▶ **YOUR INSTRUCTIONS**:
Set down, exactly and with nothing added, the lines running from the one that holds "The height and" to the final line of the records. Pictures stay out of the copy.

━━━━━━

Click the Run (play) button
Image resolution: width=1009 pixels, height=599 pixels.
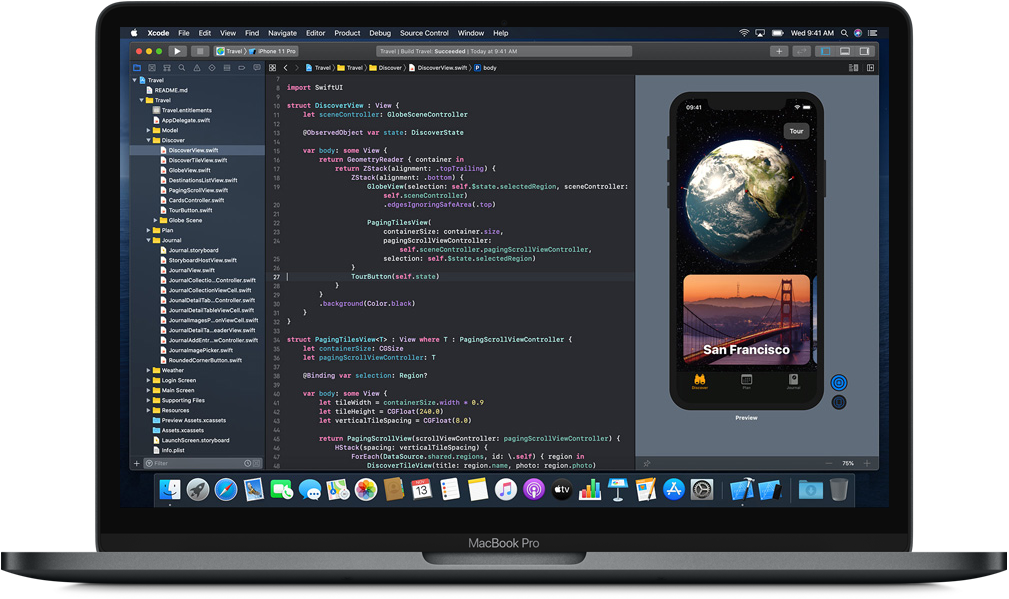click(177, 51)
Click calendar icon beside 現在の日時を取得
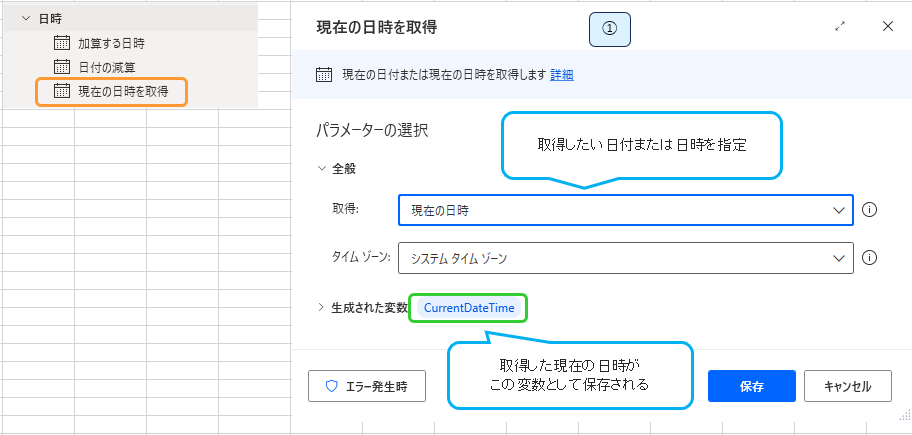912x435 pixels. coord(62,91)
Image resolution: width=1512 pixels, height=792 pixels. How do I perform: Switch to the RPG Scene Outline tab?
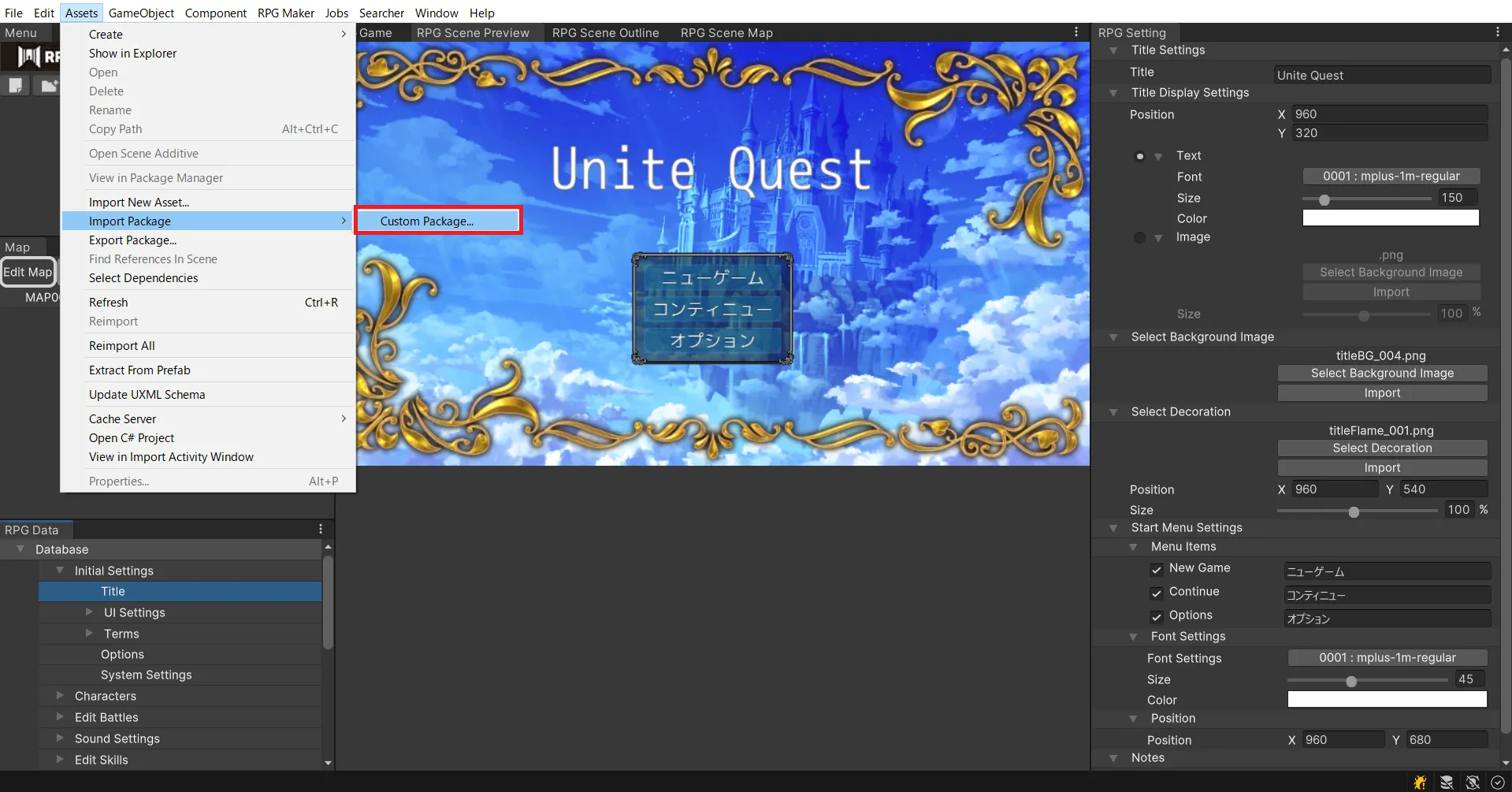click(x=605, y=33)
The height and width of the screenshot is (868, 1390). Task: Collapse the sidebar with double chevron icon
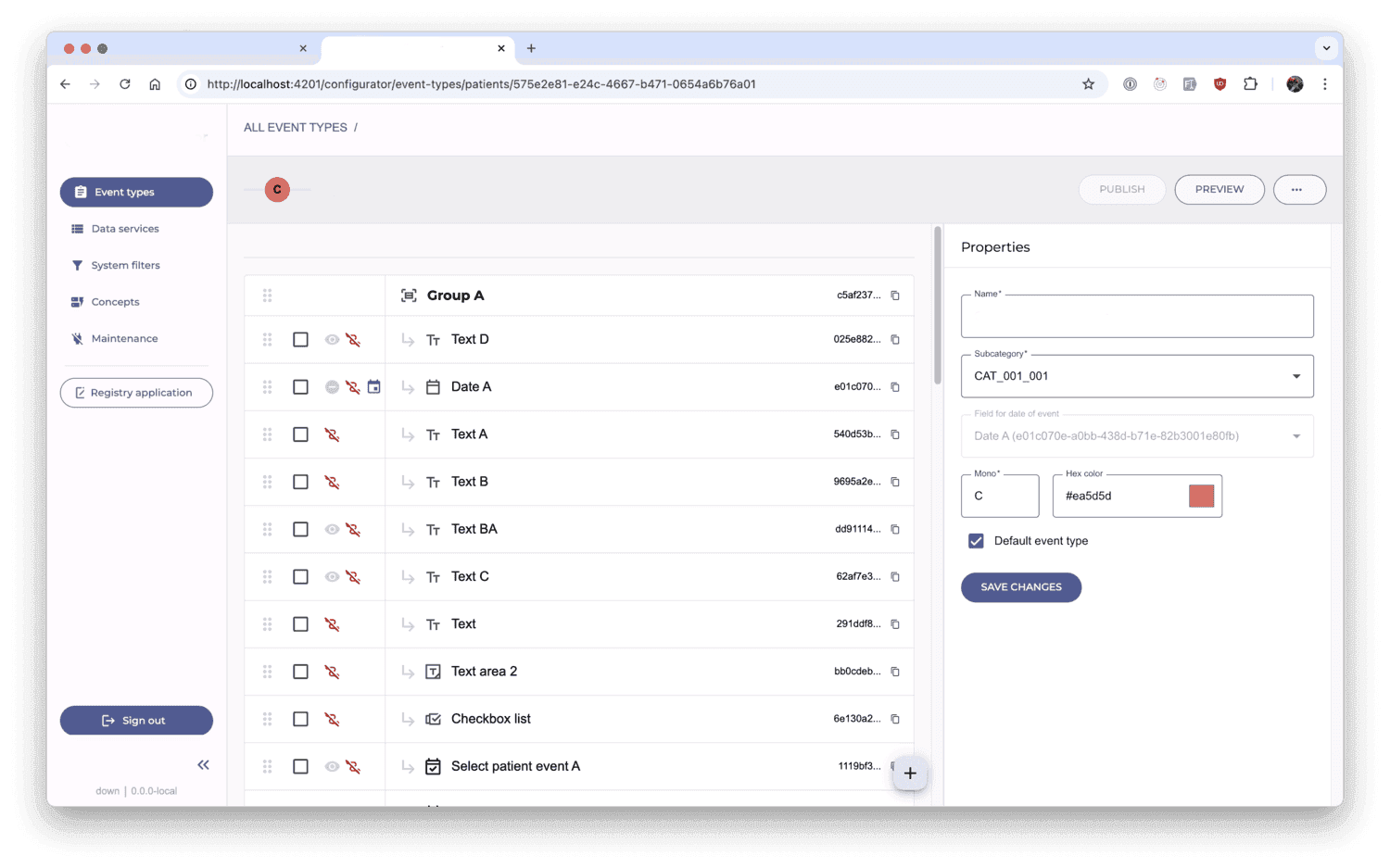[203, 765]
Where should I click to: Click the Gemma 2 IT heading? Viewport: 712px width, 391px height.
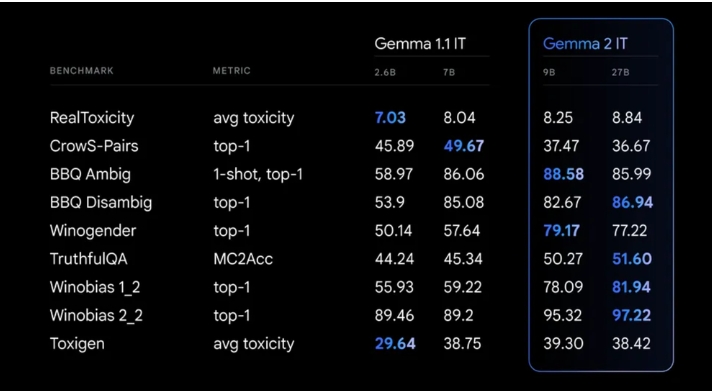pos(585,44)
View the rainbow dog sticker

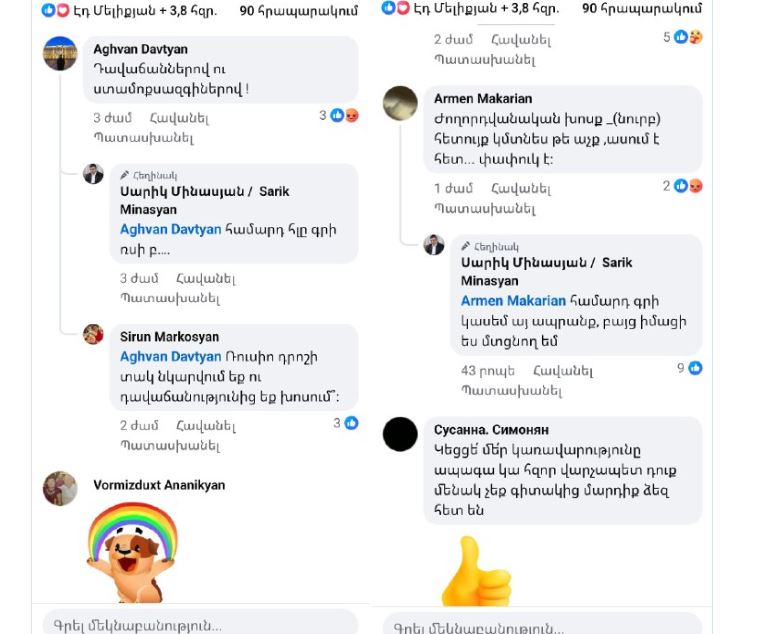click(132, 552)
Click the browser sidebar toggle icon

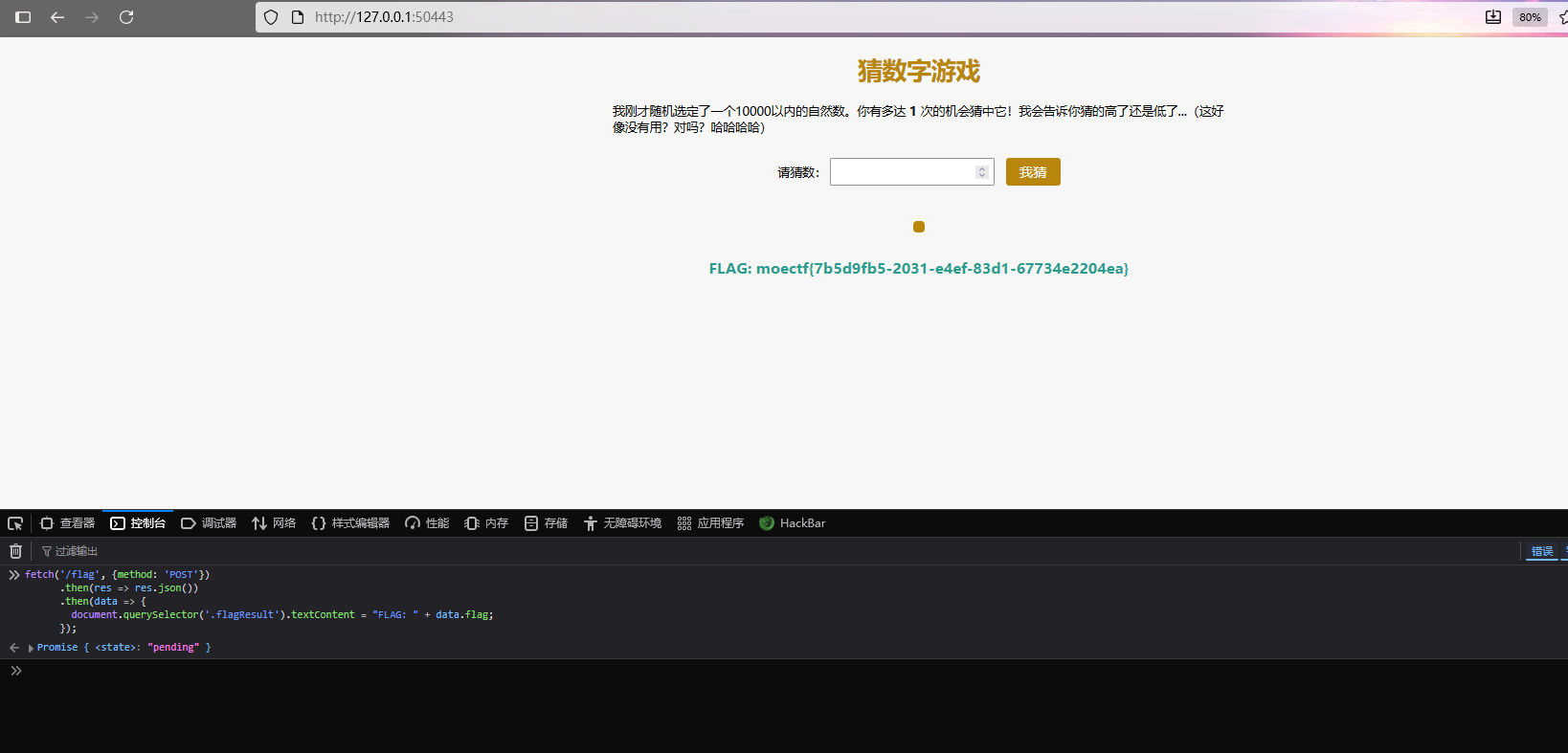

━━━━━━

▶ **THE COMPLETED TASK**:
The height and width of the screenshot is (868, 1390). Task: Collapse the sidebar with double chevron icon
[203, 765]
Where should I click to: Click the Gemma 2 IT heading? Viewport: 712px width, 391px height.
pos(585,44)
View the rainbow dog sticker

click(132, 552)
Click the browser sidebar toggle icon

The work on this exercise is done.